-------- Text to read --------

[RFC PATCH v3 1/4] RDMA/umem: Support importing dma-buf as user memory region

Mon Oct 5 13:13:02 UTC 2020

On Sun, Oct 04, 2020 at 12:12:28PM -0700, Jianxin Xiong wrote:
> Dma-buf is a standard cross-driver buffer sharing mechanism that can be
> used to support peer-to-peer access from RDMA devices.
> 
> Device memory exported via dma-buf is associated with a file descriptor.
> This is passed to the user space as a property associated with the
> buffer allocation. When the buffer is registered as a memory region,
> the file descriptor is passed to the RDMA driver along with other
> parameters.
> 
> Implement the common code for importing dma-buf object and mapping
> dma-buf pages.

--------

**Required work:**
Extend the email about importing dma-buf as an RDMA user memory region, starting after its final line.

-------- Data --------

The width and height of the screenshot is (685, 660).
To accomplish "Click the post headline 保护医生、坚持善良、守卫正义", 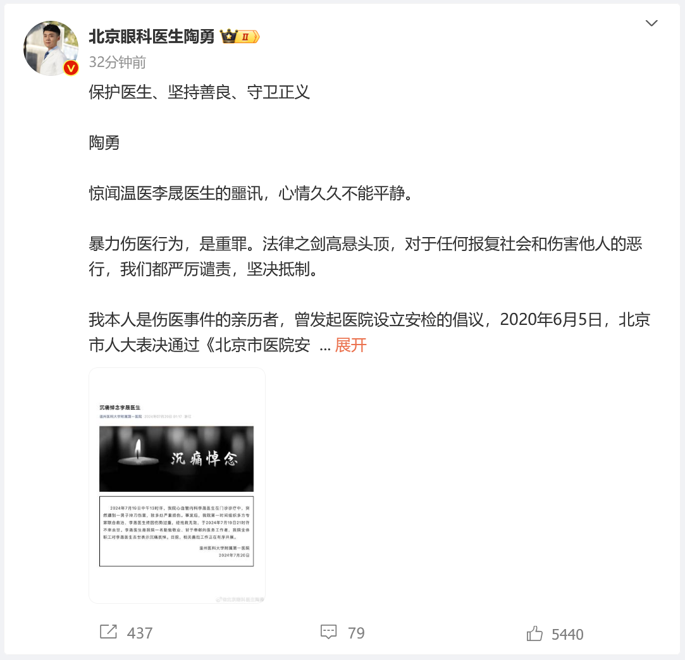I will 199,92.
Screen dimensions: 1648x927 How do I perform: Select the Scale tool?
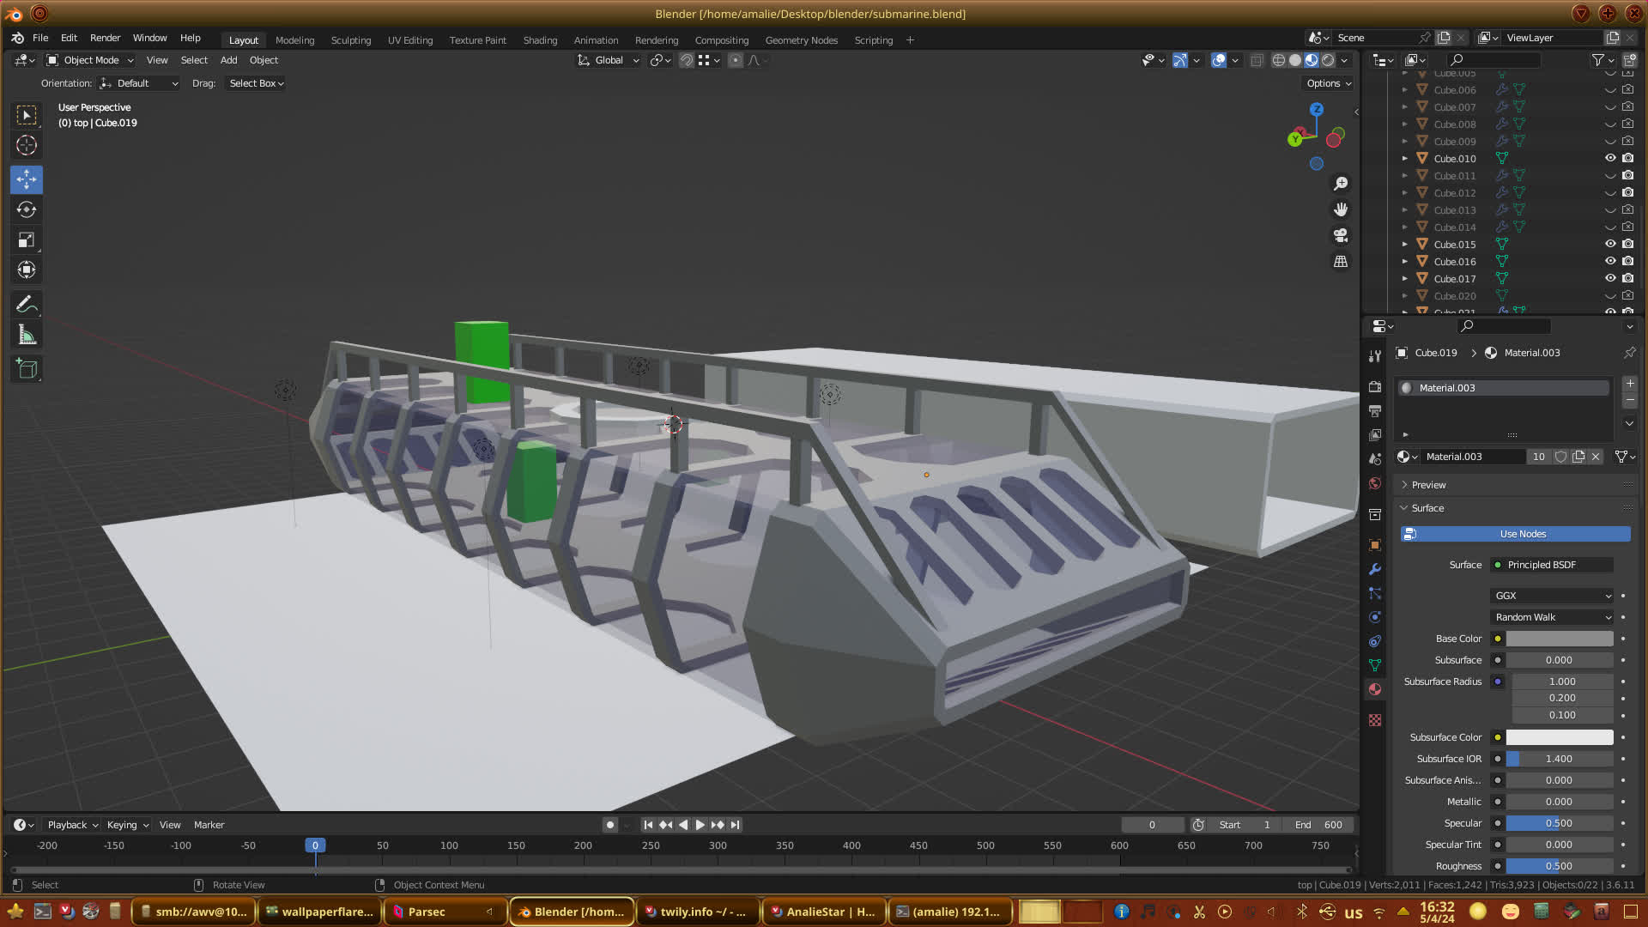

--------

**Task result:**
> 
> Signed-off-by: Jianxin Xiong <jianxin.xiong at intel.com>
> Reviewed-by: Sean Hefty <sean.hefty at intel.com>
> Acked-by: Michael J. Ruhl <michael.j.ruhl at intel.com>
> ---
>  drivers/infiniband/core/Makefile      |   2 +-
>  drivers/infiniband/core/umem.c        |   4 +
>  drivers/infiniband/core/umem_dmabuf.c | 291 ++++++++++++++++++++++++++++++++++
>  drivers/infiniband/core/umem_dmabuf.h |  14 ++
>  drivers/infiniband/core/umem_odp.c    |  12 ++
>  include/rdma/ib_umem.h                |  19 ++-
>  6 files changed, 340 insertions(+), 2 deletions(-)
>  create mode 100644 drivers/infiniband/core/umem_dmabuf.c
>  create mode 100644 drivers/infiniband/core/umem_dmabuf.h

I think this is using ODP too literally, dmabuf isn't going to need
fine grained page faults, and I'm not sure this locking scheme is OK -
ODP is horrifically complicated.

If this is the approach then I think we should make dmabuf its own
stand alone API, reg_user_mr_dmabuf()

The implementation in mlx5 will be much more understandable, it would
just do dma_buf_dynamic_attach() and program the XLT exactly the same
as a normal umem.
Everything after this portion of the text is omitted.